--- Start Information shown ---
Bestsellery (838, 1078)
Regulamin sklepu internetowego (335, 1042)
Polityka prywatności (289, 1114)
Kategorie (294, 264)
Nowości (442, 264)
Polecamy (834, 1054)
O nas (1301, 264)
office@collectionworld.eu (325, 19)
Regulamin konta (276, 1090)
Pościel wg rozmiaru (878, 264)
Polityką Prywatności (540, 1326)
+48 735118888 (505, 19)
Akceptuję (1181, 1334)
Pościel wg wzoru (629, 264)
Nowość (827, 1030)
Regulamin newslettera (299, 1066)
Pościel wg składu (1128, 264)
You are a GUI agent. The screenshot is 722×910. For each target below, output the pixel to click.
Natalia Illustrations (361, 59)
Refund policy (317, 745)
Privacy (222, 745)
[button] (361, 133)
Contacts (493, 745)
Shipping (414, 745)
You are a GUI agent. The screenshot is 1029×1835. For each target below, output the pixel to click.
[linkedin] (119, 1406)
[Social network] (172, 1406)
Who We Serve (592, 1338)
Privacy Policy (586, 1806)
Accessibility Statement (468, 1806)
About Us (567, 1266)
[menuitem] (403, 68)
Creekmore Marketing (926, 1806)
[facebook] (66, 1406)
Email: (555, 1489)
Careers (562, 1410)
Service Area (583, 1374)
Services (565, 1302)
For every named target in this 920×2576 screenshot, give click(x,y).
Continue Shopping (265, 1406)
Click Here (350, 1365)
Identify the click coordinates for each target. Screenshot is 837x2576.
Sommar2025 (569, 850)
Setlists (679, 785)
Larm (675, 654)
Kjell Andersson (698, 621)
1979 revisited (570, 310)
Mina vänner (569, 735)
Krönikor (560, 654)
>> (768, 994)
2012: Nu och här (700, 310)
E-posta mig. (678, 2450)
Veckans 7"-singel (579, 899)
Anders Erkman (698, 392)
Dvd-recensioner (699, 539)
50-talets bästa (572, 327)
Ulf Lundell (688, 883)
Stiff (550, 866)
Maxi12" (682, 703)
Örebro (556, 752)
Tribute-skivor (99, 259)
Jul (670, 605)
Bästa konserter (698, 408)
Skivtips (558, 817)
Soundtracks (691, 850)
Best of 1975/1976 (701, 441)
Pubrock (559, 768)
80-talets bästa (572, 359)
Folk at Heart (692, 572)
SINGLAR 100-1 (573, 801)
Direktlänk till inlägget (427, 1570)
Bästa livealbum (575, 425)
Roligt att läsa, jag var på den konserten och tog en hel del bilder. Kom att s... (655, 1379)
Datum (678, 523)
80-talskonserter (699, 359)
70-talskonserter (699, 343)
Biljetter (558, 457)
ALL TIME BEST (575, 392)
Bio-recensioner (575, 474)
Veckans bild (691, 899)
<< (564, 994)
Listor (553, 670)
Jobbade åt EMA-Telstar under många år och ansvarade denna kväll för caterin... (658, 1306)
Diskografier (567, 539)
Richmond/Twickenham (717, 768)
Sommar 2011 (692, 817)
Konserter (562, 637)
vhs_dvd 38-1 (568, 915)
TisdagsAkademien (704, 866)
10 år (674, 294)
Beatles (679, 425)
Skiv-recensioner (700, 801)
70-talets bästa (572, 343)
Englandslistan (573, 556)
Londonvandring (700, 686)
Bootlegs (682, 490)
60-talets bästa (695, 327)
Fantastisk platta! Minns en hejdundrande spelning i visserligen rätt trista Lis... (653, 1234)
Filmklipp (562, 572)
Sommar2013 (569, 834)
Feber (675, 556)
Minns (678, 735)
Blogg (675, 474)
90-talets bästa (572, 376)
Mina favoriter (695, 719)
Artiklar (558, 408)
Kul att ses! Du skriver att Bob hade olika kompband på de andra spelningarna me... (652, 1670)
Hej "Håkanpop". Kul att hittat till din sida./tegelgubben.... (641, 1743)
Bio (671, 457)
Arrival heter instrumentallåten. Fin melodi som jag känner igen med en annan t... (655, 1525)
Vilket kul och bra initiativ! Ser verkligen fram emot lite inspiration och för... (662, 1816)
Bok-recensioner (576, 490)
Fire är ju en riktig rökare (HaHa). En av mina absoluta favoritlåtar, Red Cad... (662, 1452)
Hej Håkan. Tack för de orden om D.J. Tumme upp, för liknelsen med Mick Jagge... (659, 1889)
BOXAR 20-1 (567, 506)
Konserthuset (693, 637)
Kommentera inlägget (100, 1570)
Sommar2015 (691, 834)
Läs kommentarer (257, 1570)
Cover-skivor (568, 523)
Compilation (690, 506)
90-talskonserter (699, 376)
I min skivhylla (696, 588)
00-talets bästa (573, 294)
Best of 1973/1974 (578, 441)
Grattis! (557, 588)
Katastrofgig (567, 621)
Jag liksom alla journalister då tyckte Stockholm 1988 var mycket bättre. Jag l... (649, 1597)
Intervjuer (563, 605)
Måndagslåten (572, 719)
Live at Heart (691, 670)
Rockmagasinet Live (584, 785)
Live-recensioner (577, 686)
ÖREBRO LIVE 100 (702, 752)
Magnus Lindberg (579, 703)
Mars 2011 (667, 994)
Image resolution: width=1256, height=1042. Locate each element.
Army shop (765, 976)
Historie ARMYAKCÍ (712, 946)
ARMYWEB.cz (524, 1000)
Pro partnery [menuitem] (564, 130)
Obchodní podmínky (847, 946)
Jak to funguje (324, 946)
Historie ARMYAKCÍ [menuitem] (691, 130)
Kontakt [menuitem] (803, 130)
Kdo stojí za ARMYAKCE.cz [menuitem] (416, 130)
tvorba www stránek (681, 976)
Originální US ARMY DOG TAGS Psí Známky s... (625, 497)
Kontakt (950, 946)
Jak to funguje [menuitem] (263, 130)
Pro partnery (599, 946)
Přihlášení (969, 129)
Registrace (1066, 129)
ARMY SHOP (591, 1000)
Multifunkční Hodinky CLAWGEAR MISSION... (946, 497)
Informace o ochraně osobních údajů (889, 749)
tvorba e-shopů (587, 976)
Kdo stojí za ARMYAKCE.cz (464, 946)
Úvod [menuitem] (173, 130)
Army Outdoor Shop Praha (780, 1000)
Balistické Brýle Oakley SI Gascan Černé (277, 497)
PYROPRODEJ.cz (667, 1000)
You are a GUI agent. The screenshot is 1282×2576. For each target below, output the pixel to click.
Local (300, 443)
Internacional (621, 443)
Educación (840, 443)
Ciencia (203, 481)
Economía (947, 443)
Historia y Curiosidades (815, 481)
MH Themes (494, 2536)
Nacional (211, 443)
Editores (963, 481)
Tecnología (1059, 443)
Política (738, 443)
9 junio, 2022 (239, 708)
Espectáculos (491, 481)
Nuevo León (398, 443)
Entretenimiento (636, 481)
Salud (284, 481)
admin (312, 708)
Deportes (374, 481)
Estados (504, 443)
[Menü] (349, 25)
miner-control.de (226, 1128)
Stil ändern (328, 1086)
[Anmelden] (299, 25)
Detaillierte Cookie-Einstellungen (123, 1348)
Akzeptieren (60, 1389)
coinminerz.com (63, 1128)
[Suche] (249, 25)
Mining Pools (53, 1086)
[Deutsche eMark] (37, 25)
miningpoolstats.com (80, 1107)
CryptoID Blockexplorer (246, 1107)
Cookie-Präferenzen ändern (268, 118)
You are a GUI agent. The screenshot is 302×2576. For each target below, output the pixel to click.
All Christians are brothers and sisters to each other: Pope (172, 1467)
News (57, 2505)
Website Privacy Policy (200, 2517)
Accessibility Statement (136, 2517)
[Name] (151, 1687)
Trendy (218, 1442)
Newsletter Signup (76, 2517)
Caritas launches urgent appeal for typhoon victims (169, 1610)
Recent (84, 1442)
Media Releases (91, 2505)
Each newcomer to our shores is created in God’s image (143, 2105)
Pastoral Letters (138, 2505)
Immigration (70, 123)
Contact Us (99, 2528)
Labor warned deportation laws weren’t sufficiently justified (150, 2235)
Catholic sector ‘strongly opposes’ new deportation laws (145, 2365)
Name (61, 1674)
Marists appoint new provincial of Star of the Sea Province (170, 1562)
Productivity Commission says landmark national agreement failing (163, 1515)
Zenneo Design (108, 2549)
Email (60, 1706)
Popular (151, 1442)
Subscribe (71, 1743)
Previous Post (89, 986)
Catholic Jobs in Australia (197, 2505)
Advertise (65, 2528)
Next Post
--- End Information shown ---
What you have to do
Starting at the first line and ending at the line with "Privacy (222, 745)", write those lines out again with "Regulamin" renamed "Zasady". Leave everything else as it is.

Answer to the exercise
Bestsellery (838, 1078)
Zasady sklepu internetowego (335, 1042)
Polityka prywatności (289, 1114)
Kategorie (294, 264)
Nowości (442, 264)
Polecamy (834, 1054)
O nas (1301, 264)
office@collectionworld.eu (325, 19)
Zasady konta (276, 1090)
Pościel wg rozmiaru (878, 264)
Polityką Prywatności (540, 1326)
+48 735118888 (505, 19)
Akceptuję (1181, 1334)
Pościel wg wzoru (629, 264)
Nowość (827, 1030)
Zasady newslettera (299, 1066)
Pościel wg składu (1128, 264)
You are a GUI agent. The screenshot is 722×910. For each target below, output the pixel to click.
Natalia Illustrations (361, 59)
Refund policy (317, 745)
Privacy (222, 745)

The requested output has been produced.